The problem with this umpteenth revival is that so much of the energy is decanted into the orchestra which plays superbly under Michael Lloyd. John Rawnsley has made a career of the title role, but looks/sounds as though he's coming to the end of it: there are critical points - the dismissal of the courtiers in Act II, the discovery of Gilda in the sack - where he lacks the old authority and intensity. And all the principals make hard work of their music. Even Cathryn Pope's new Gilda is strong but effortful. But it's still a good show, and you feel the singers trying to live up to it. The struggle, sometimes, is too obvious; but popular demand carries a heavy burden of responsibility.

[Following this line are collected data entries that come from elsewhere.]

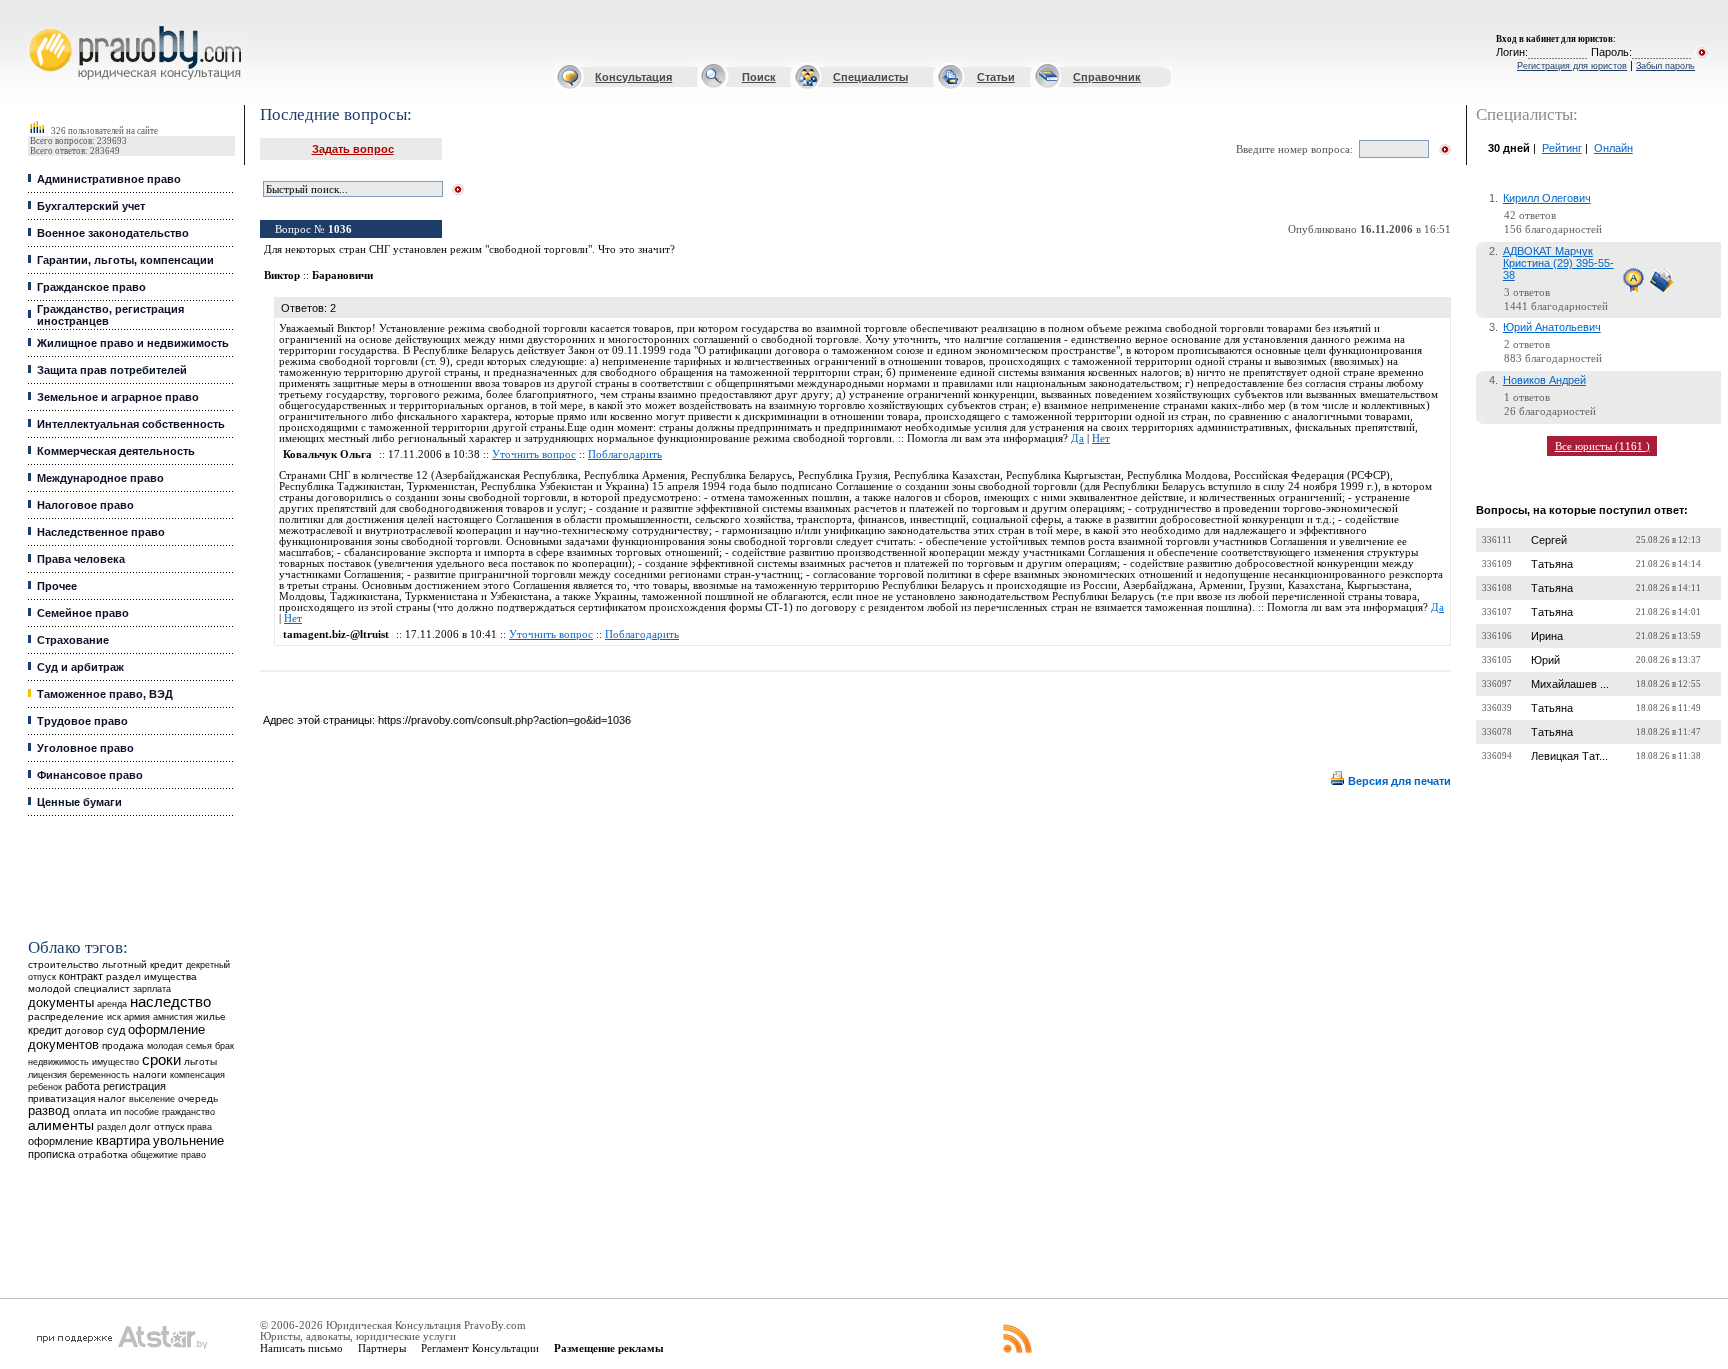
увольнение (188, 1140)
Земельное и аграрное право (118, 397)
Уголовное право (85, 748)
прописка (51, 1154)
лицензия (47, 1075)
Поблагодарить (625, 454)
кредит (45, 1030)
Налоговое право (85, 505)
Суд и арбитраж (80, 667)
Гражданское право (91, 287)
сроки (161, 1060)
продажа (123, 1045)
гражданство (188, 1112)
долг (140, 1126)
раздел (111, 1127)
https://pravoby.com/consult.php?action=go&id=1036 (504, 720)
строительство (63, 964)
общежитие (154, 1154)
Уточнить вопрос (534, 454)
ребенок (45, 1086)
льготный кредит (142, 964)
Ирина (1547, 636)
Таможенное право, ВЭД (105, 694)
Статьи (996, 77)
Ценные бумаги (79, 802)
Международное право (100, 478)
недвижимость (58, 1061)
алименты (61, 1125)
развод (49, 1111)
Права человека (81, 559)
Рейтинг (1562, 148)
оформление (60, 1141)
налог (112, 1098)
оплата (90, 1111)
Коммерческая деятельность (116, 451)
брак (224, 1046)
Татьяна (1552, 564)
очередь (198, 1098)
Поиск (759, 77)
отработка (103, 1154)
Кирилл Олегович (1547, 198)
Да (1077, 438)
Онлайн (1613, 148)
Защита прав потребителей (112, 370)
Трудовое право (82, 721)
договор (84, 1030)
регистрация (134, 1086)
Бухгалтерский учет (91, 206)
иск (114, 1017)
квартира (123, 1140)
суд (116, 1030)
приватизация (61, 1098)
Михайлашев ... (1570, 684)
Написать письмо (301, 1348)
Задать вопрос (353, 149)
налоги (150, 1074)
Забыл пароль (1665, 66)
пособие (141, 1112)
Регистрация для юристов (1572, 66)
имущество (115, 1062)
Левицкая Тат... (1569, 756)
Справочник (1107, 77)
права (199, 1127)
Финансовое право (90, 775)
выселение (152, 1098)
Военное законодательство (113, 233)
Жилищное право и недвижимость (133, 343)
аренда (112, 1003)
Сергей (1549, 540)
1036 (340, 229)
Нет (1101, 438)
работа (82, 1086)
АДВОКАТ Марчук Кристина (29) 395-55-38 (1558, 263)
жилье (211, 1016)
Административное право (109, 179)
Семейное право (83, 613)
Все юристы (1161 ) (1602, 446)
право (193, 1155)
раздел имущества (151, 976)
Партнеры (382, 1348)
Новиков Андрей (1544, 380)
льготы (200, 1061)
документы (61, 1003)
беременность (100, 1075)
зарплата (152, 989)
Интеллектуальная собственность (131, 424)
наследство (170, 1002)
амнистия (173, 1017)
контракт (81, 976)
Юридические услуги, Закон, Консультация (43, 26)
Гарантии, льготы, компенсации (125, 260)
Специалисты (870, 77)
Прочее (57, 586)
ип (115, 1111)
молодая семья (179, 1046)
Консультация (633, 77)
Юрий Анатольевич (1552, 327)
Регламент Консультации (480, 1348)
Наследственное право (101, 532)
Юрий (1545, 660)
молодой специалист (79, 988)
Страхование (73, 640)
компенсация (197, 1075)
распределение (66, 1016)
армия (137, 1017)
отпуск (169, 1126)
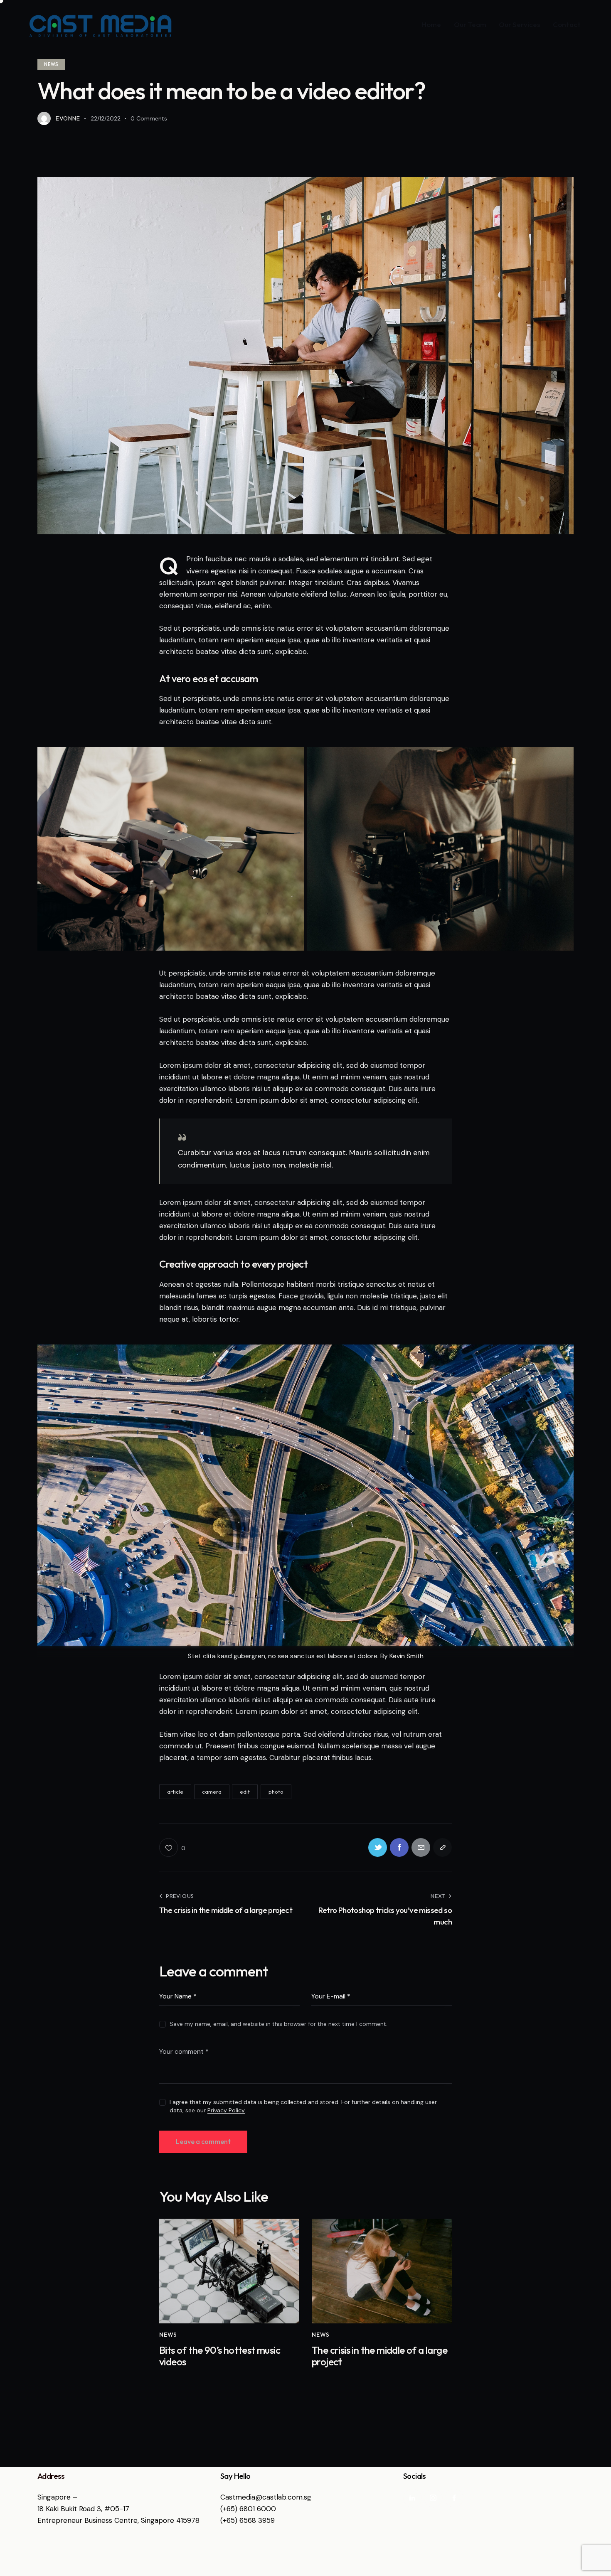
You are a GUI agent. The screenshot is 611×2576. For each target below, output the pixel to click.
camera (212, 1791)
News (51, 64)
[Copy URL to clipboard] (442, 1847)
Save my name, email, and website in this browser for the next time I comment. (278, 2024)
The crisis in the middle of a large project (379, 2356)
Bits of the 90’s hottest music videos (219, 2356)
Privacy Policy (226, 2110)
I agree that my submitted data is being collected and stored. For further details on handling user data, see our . (303, 2106)
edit (245, 1791)
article (175, 1791)
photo (276, 1791)
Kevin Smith (406, 1656)
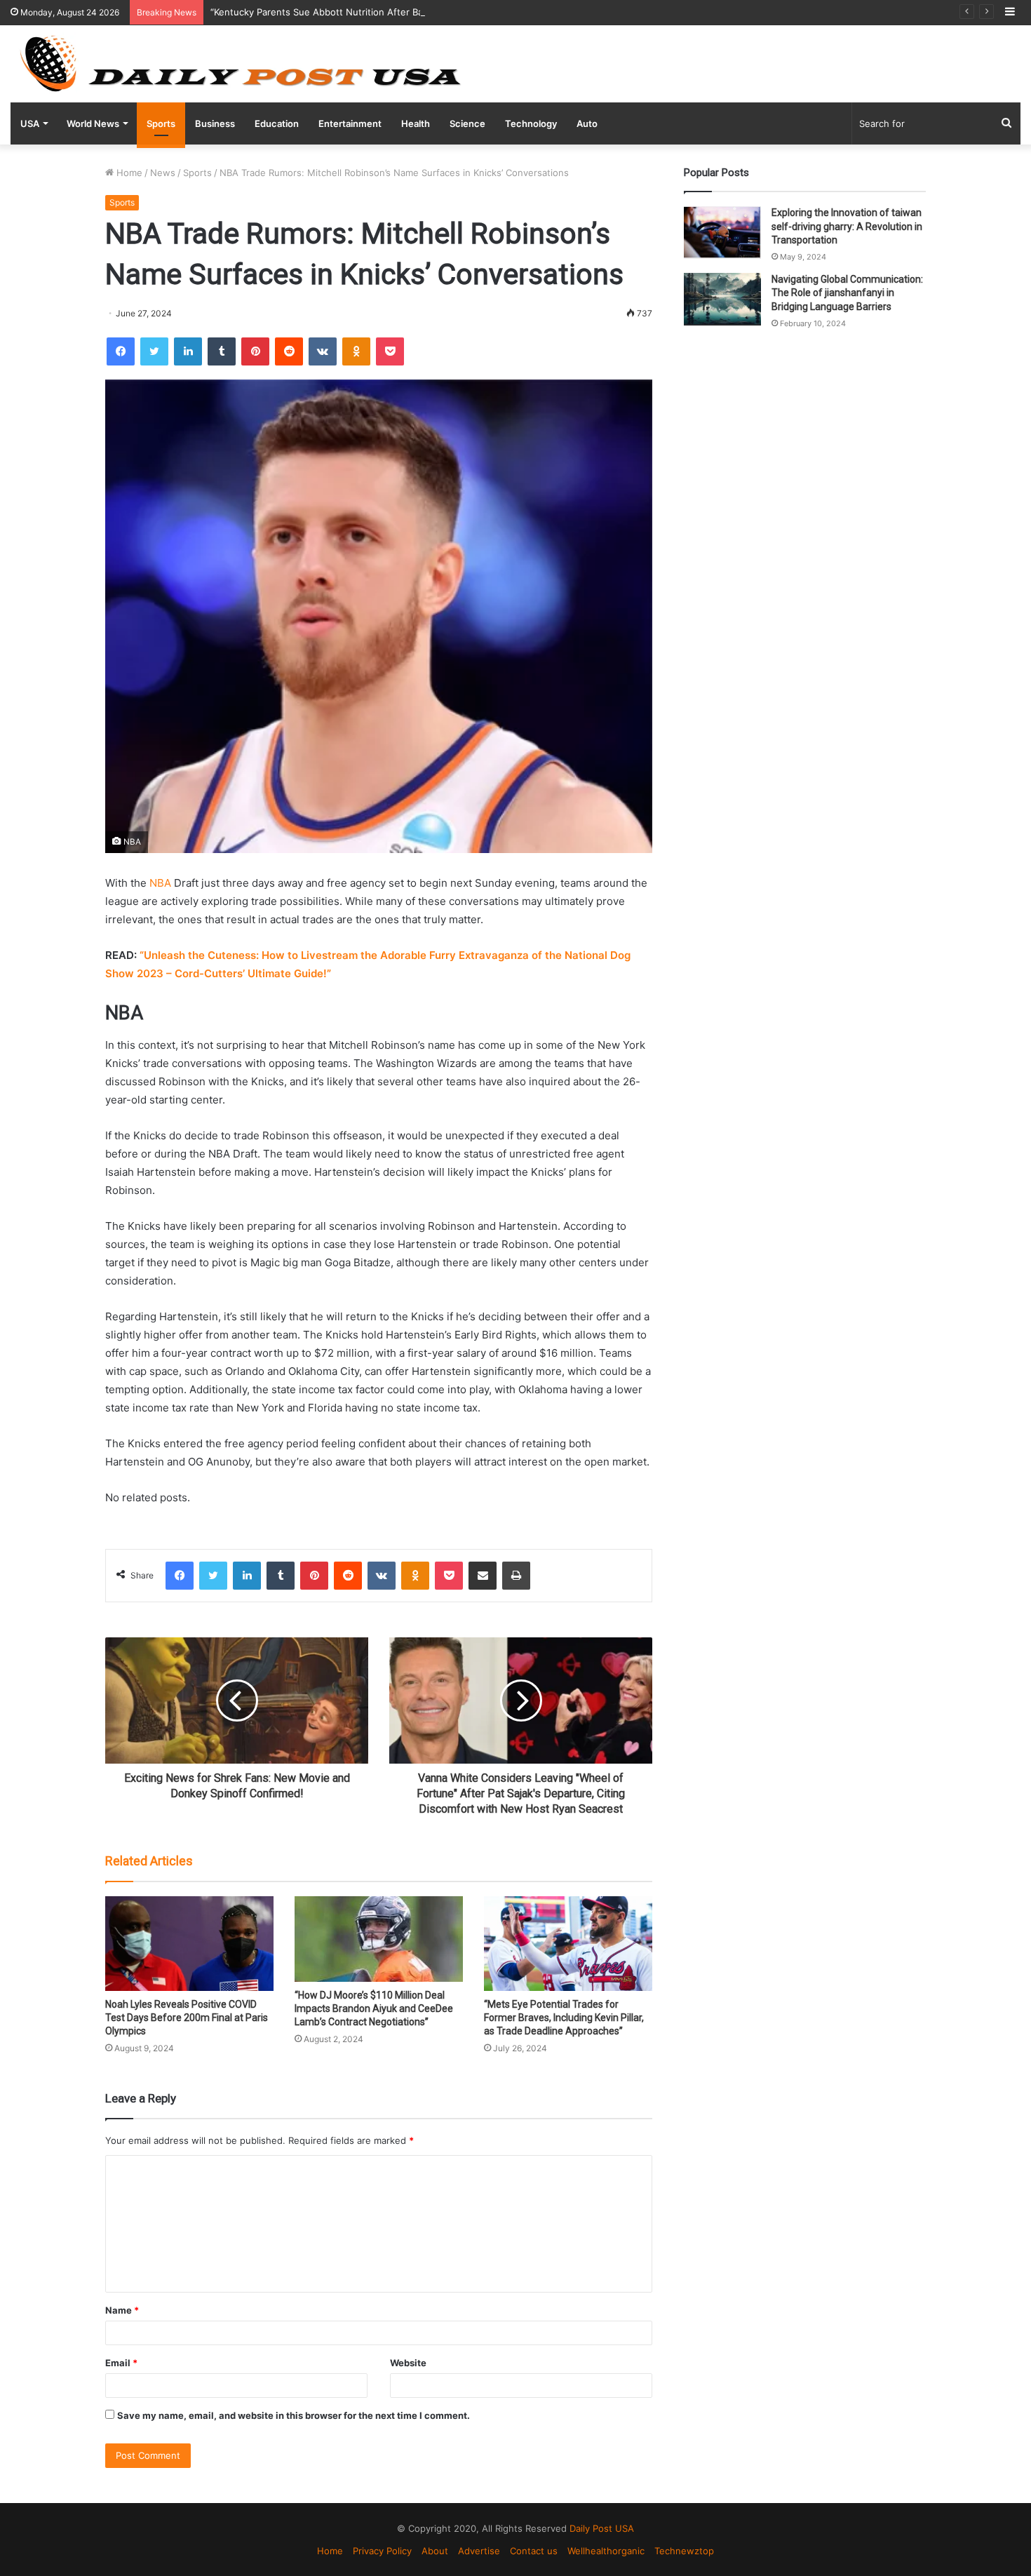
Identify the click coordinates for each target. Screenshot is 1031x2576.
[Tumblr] (222, 351)
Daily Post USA (602, 2528)
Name (122, 2310)
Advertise (479, 2550)
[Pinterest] (255, 351)
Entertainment (350, 123)
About (435, 2550)
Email (121, 2362)
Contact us (534, 2550)
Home (128, 172)
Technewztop (684, 2550)
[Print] (516, 1576)
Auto (587, 123)
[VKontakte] (323, 351)
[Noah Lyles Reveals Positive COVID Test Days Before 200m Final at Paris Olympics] (189, 1943)
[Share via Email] (483, 1576)
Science (467, 123)
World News (93, 123)
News (162, 172)
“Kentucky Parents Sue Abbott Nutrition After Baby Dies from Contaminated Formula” (396, 12)
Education (277, 123)
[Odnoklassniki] (356, 351)
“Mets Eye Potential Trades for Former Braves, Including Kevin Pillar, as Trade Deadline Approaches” (564, 2018)
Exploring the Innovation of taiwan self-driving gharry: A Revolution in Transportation (846, 226)
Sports (161, 123)
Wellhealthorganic (606, 2550)
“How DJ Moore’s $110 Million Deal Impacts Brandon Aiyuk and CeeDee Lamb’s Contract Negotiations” (374, 2008)
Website (408, 2362)
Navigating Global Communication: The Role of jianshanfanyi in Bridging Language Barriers (847, 293)
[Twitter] (154, 351)
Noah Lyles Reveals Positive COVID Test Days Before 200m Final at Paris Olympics (186, 2018)
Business (215, 123)
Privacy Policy (382, 2550)
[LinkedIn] (188, 351)
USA (29, 123)
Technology (531, 123)
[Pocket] (390, 351)
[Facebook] (121, 351)
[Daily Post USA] (240, 63)
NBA (159, 883)
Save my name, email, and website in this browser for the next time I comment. (293, 2415)
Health (415, 123)
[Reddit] (289, 351)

The second opera in ENO's new season is also a revival: the Ariadne on Naxos which, in 1983, established director Graham Vick's genius for eye-catching economy. Few ENO productions can cost less than this, with its simple sets (Russell Craig) that blur the boundaries between the piece's two levels of theatre, the prologue and the play-within-the-play, and make it all the stuff that dreams are made of - carried through in a clean sweep that releases the action from terrestrial anchorage then snuffs it out, when the dream is done, leaving an empty stage.
It's a brilliant idea - not, alas, brilliantly revived (by other hands) here, where the performances aren't particularly vital; but Ariadne is a hard piece to cast, as music let alone as theatre. As Strauss's most sublime score, it needs great voices; and although ENO does well by Rita Cullis (the Composer) and Janice Cairns (Ariadne) it's not enough. Alan Woodrow's Bacchus has no helden resonance; and Alexander Sander, an incoming Viennese conductor, makes no impact. The consolation is Zerbinetta: an American soprano, Cyndia Sieden, with a fine light coloratura (effortlessly up to top F) but light on personality too. Donald Sinden's hammily non-singing Major-Domo acts everyone offstage. I'm not sure that's what Strauss envisaged.
'Rigoletto' continues at the Coliseum (071-836 3161) on Wed and Fri; 'Ariadne' on Thurs and Sat.